Paste Magazine, in a similar list, ranked it at #102 and wrote, "For much of the series, Xander has been the comic relief or, as he so eloquently puts it two episodes prior, the butt monkey, but Season Five marks the emergence of the new, improved and more mature Xander Harris: still funny, but clearly moving into adulthood. Much influenced by the Star Trek: TOS episode 'The Enemy Within,' 'The Replacement' shows that it takes all sides of a personality to make a whole and that, Anya's disturbing end-of-episode threesome suggestion aside, you shouldn't always try to separate the wheat from the chaff."

Noel Murray writes that "the episode is hilarious, with sharp comic business in just about every scene." Roger Pocock says, "Although [the successful Xander] isn't really anyone's enemy (and that's a very clever misdirection and twist), it makes loser Xander the audience perspective character. We like him and we don't like the other one. Whilst the other characters might see nothing wrong with successful Xander, for the viewers he's boring and a bit creepy. So at least the point is made for the viewers that both sides of Xander are needed for him to be the person we actually want to watch, and this works well as a reaffirmation of the qualities that earn Xander his place in the series."

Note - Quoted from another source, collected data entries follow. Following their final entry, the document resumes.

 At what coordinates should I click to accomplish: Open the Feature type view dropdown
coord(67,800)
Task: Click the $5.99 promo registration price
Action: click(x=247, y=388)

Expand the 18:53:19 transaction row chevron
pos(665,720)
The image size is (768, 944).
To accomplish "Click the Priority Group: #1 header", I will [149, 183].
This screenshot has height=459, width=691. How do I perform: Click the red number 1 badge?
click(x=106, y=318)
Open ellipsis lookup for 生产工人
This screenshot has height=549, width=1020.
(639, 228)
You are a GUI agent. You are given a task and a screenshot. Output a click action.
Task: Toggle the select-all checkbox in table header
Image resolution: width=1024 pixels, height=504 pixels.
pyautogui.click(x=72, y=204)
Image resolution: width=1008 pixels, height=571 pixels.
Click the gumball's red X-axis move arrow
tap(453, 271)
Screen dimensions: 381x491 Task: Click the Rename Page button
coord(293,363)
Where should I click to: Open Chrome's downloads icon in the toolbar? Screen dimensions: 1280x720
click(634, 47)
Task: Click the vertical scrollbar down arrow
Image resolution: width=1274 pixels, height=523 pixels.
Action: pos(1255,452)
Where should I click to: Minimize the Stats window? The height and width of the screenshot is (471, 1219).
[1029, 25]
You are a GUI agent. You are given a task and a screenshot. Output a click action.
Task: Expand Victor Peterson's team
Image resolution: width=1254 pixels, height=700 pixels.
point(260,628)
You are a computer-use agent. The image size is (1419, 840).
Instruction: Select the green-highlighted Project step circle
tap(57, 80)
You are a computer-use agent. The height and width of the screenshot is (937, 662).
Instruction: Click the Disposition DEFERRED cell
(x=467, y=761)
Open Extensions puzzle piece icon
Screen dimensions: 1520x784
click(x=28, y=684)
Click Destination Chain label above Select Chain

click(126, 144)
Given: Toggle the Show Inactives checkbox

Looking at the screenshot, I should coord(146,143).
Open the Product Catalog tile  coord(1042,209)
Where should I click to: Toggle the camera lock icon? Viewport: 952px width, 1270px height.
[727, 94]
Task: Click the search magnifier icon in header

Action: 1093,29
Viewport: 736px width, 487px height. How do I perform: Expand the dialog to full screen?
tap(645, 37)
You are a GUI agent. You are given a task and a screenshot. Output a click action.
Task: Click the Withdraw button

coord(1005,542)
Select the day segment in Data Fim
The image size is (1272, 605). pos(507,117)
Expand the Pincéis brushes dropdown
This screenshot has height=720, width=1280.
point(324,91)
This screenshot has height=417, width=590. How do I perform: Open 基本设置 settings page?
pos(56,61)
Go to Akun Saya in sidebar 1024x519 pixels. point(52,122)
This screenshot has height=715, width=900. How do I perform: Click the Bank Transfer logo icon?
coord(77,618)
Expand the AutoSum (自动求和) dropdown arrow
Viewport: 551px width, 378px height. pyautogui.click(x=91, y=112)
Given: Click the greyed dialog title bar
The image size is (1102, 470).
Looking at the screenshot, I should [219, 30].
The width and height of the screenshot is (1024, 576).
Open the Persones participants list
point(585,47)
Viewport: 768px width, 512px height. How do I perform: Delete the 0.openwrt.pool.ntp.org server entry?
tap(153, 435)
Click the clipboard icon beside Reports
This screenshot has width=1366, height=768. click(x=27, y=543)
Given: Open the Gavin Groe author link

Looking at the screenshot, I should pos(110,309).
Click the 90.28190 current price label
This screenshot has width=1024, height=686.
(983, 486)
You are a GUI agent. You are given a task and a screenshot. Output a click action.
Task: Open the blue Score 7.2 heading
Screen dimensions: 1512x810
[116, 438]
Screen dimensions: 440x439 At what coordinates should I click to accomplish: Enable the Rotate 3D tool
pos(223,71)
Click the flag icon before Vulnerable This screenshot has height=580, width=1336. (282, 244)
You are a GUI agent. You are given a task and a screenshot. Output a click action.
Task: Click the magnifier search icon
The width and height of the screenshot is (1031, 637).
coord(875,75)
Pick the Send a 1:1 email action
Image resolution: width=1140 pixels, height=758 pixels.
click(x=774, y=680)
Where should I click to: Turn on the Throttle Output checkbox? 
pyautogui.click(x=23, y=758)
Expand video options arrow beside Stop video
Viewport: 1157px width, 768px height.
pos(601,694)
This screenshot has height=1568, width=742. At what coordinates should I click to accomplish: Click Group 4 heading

Myles McNutt says that it "captures a lot of the best of the series: there's some broad comedy in there, as one would expect when the hapless part of Xander's personality is isolated, but the existential experience of watching (as we learn later) the embodiment of your strongest qualities live your life better than you had imagined was really well-developed by Espenson and Brendon. ... While 'The Zeppo' re-evaluated Xander's position within the group, 'The Replacement' is much more focused on Xander's identity, his own 'Doppelgangland' of sorts which is similarly effective in terms of revealing that which is often hidden within the show's characters."